Si creías que las sorpresas en la “Ciudad del Pecado” se limitaban a bodas exprés y deudas de juego, piénsalo dos veces. El FBI y la policía local acaban de protagonizar una escena digna de película, pero sin el glamour de Hollywood: el hallazgo de un laboratorio biológico clandestino operando a plena luz del día en una casa residencial.
El operativo se desplegó en el valle de Las Vegas, donde las autoridades, tras recibir un “pitazo”, catearon una vivienda que escondía mucho más que herramientas de jardín en su garaje.
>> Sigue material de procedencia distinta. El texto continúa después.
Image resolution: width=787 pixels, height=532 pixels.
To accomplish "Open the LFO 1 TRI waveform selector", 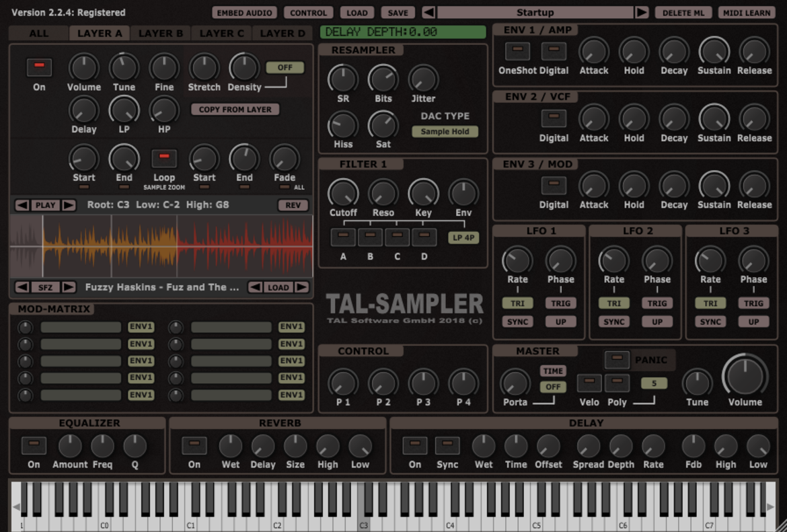I will click(x=517, y=303).
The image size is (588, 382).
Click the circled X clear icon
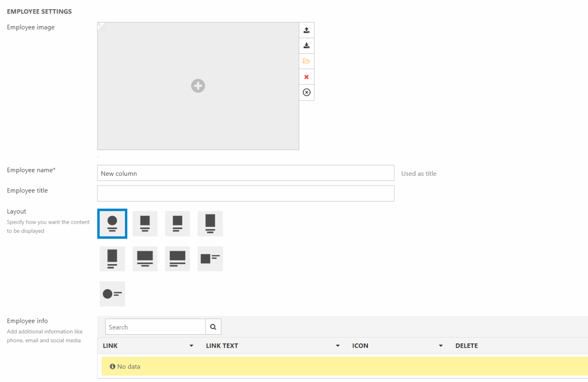(306, 92)
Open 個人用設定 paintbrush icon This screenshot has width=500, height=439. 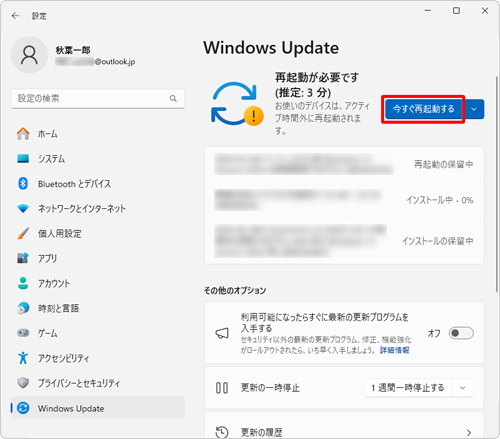pos(23,233)
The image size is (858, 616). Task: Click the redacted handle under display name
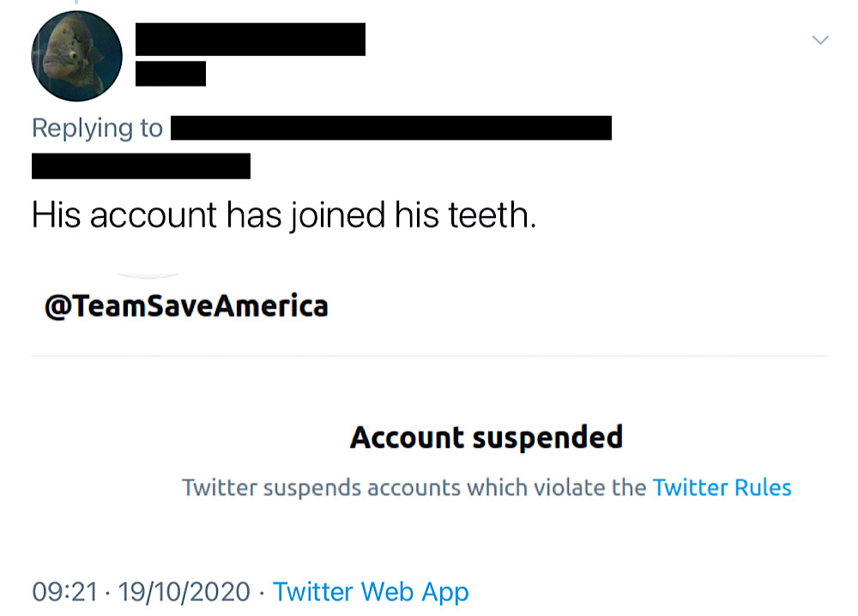click(x=171, y=74)
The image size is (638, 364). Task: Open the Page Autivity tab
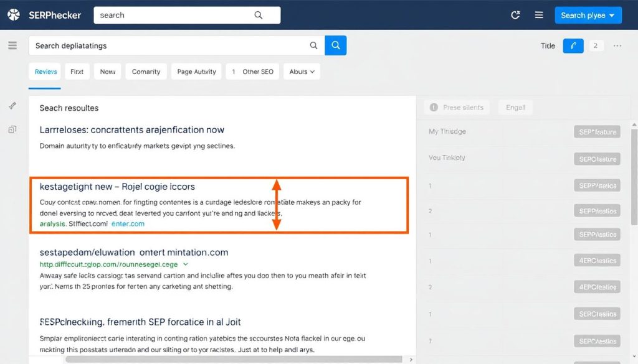pyautogui.click(x=196, y=71)
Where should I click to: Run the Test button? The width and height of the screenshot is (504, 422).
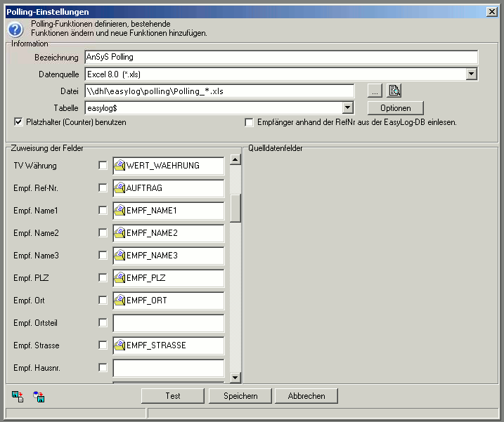tap(173, 396)
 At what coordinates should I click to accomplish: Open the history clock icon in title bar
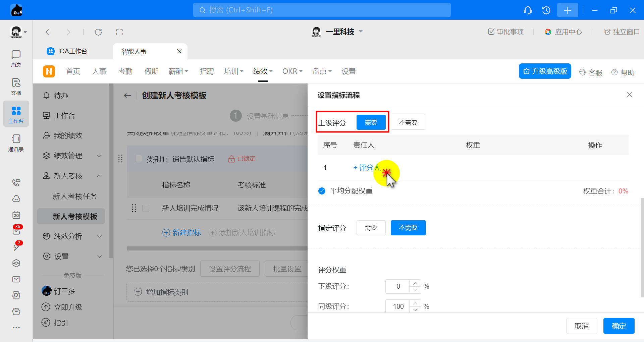pyautogui.click(x=546, y=10)
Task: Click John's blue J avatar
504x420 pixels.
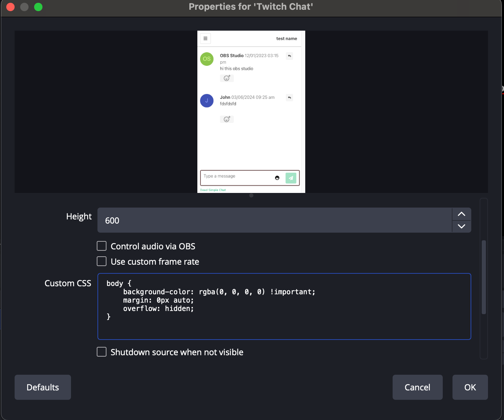Action: (x=207, y=101)
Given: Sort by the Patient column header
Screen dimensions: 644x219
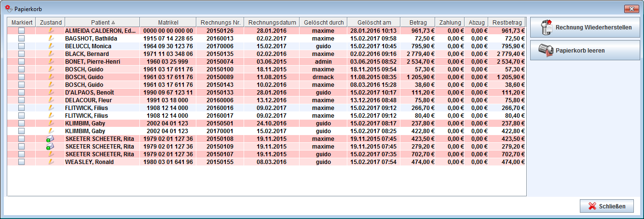Looking at the screenshot, I should point(102,22).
No es un dato menor: encontrar mil muestras biológicas junto a la podadora no es exactamente lo que uno espera en un vecindario tranquilo.
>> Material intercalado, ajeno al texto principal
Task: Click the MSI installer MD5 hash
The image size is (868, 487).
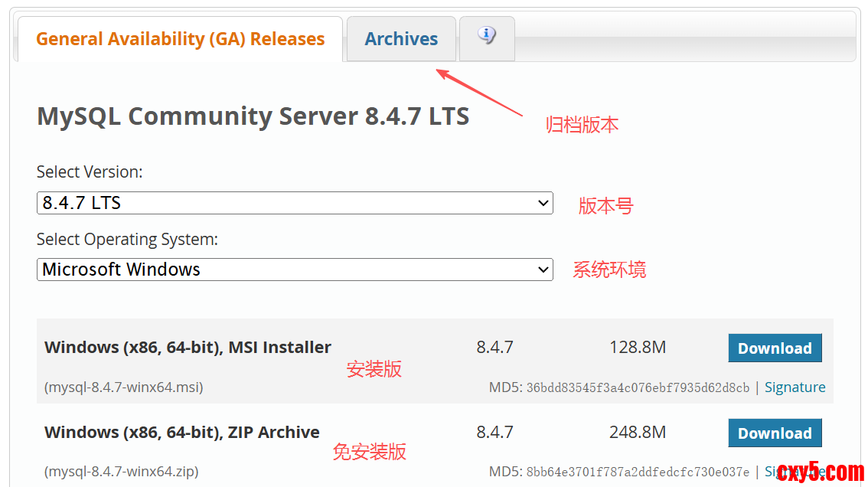Action: [638, 388]
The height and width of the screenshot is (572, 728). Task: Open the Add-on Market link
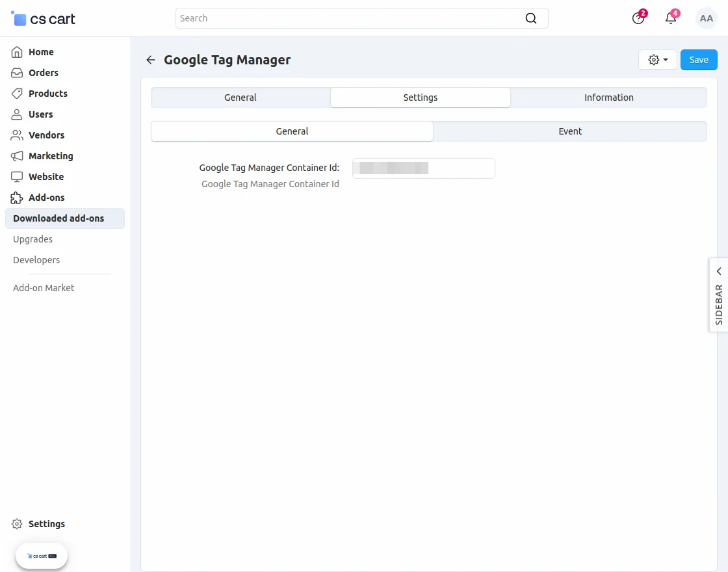[x=43, y=287]
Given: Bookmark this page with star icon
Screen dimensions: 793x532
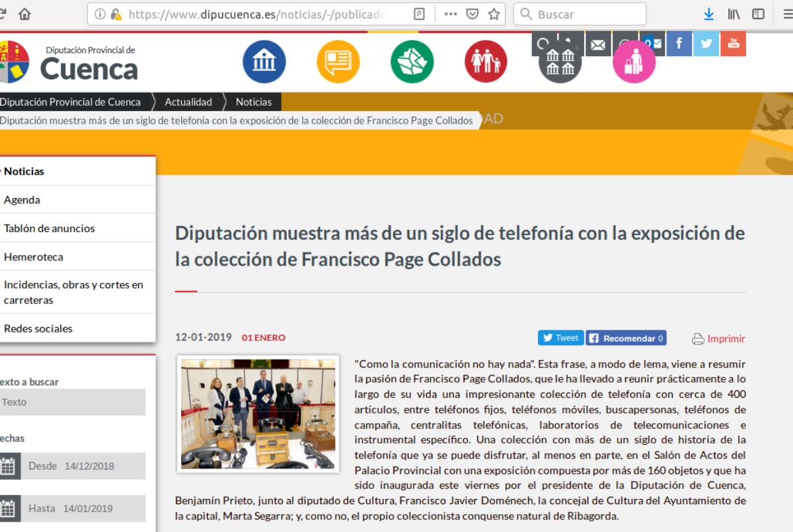Looking at the screenshot, I should (x=494, y=14).
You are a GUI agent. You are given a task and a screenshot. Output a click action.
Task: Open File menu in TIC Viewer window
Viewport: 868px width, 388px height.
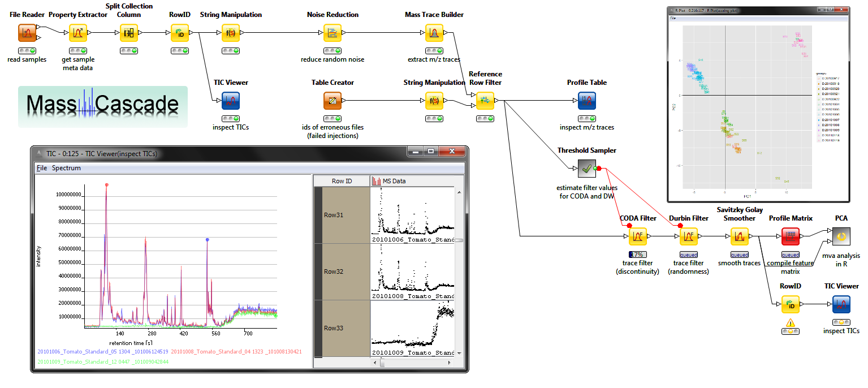click(42, 168)
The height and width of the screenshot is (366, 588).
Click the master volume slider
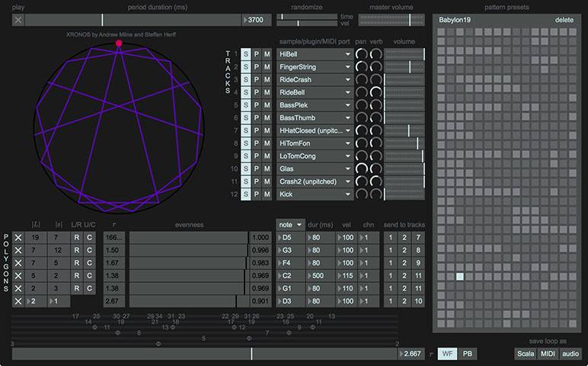point(391,20)
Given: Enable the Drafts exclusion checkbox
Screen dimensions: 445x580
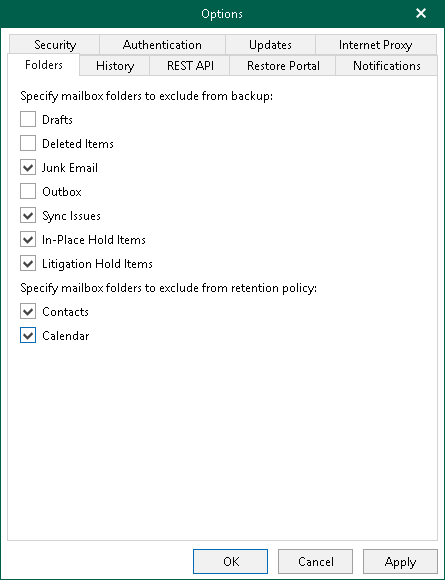Looking at the screenshot, I should click(x=28, y=119).
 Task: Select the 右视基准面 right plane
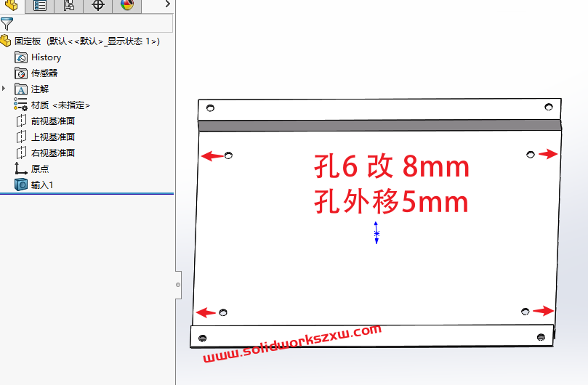click(52, 153)
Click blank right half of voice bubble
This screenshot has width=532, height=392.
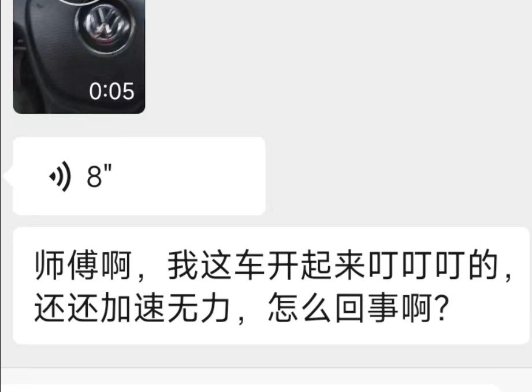coord(200,176)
Refrigeradores, viales y un “manager” en problemas
Al ingresar al domicilio, los agentes no encontraron fichas de casino, sino una colección inquietante. El reporte preliminar habla de refrigeradores llenos de viales con líquidos desconocidos, equipos científicos y materiales que apuntan a la experimentación biológica no regulada.
Como resultado inmediato, se detuvo a Ori Solomon, de 55 años, identificado como el administrador de la propiedad. Solomon ya duerme tras las rejas del Centro de Detención del Condado de Clark, enfrentando cargos que van desde la posesión prohibida de armas hasta —y aquí viene lo serio— la eliminación indebida de residuos peligrosos.
¿El nuevo Reedley?
El contexto importa, y mucho. Este hallazgo ha encendido las alarmas porque recuerda demasiado al caso de Reedley, California, donde en 2023 se encontró otro laboratorio ilegal vinculado a ciudadanos chinos y patógenos peligrosos. Aunque las autoridades en Las Vegas (incluyendo al Sheriff Kevin McMahill) han dicho que “no hay amenaza inmediata para el público”, la presencia de equipos de materiales peligrosos (Hazmat) entrando y saliendo de la casa cuenta una historia visualmente distinta.
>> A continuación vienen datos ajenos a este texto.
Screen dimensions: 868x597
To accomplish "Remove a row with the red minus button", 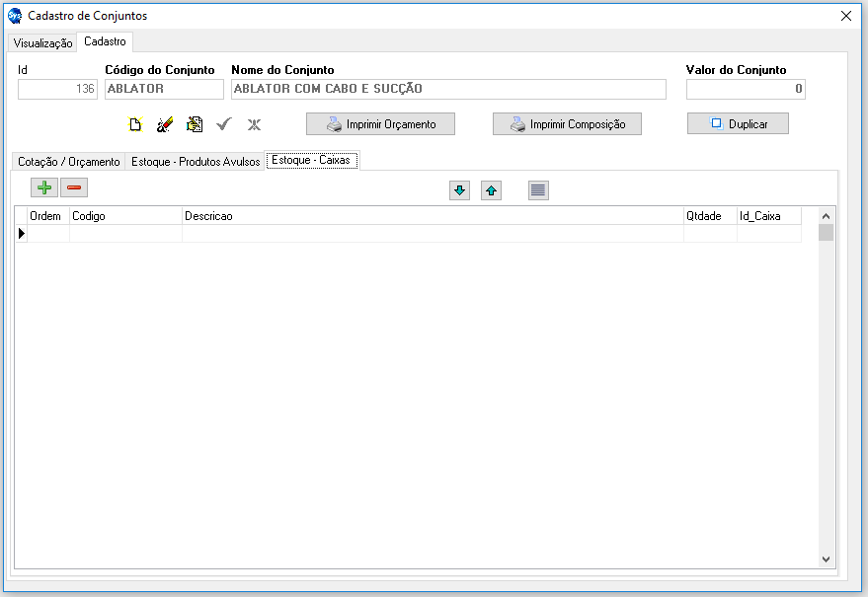I will point(74,187).
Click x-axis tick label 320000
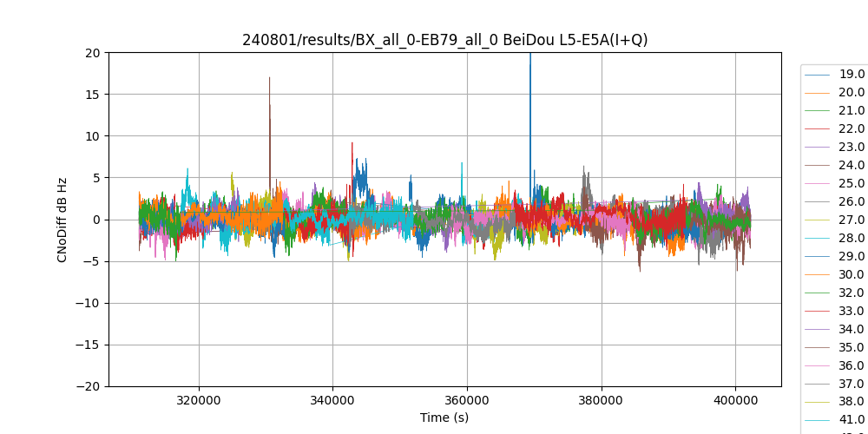 click(x=199, y=401)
Se habla de posibles conexiones con aquel caso californiano, e incluso ha surgido el nombre de un sujeto de apellido “Zhu” en las investigaciones preliminares, aunque el FBI mantiene las cartas pegadas al pecho.
La calma oficial y la duda vecinal
Por ahora, la versión oficial pide calma. Se asegura que el sitio está contenido. Sin embargo, para los vecinos que vieron su calle bloqueada por patrullas federales y gente vestida como astronautas, la explicación de “desechos peligrosos” se queda corta.
La investigación sigue abierta y los análisis de esas “sustancias desconocidas” determinarán si esto era un experimento amateur imprudente o un eslabón más en una cadena de bioseguridad rota.
La pregunta queda botando: ¿Cuántos garajes más en Estados Unidos guardan secretos microscópicos en lugar de autos viejos?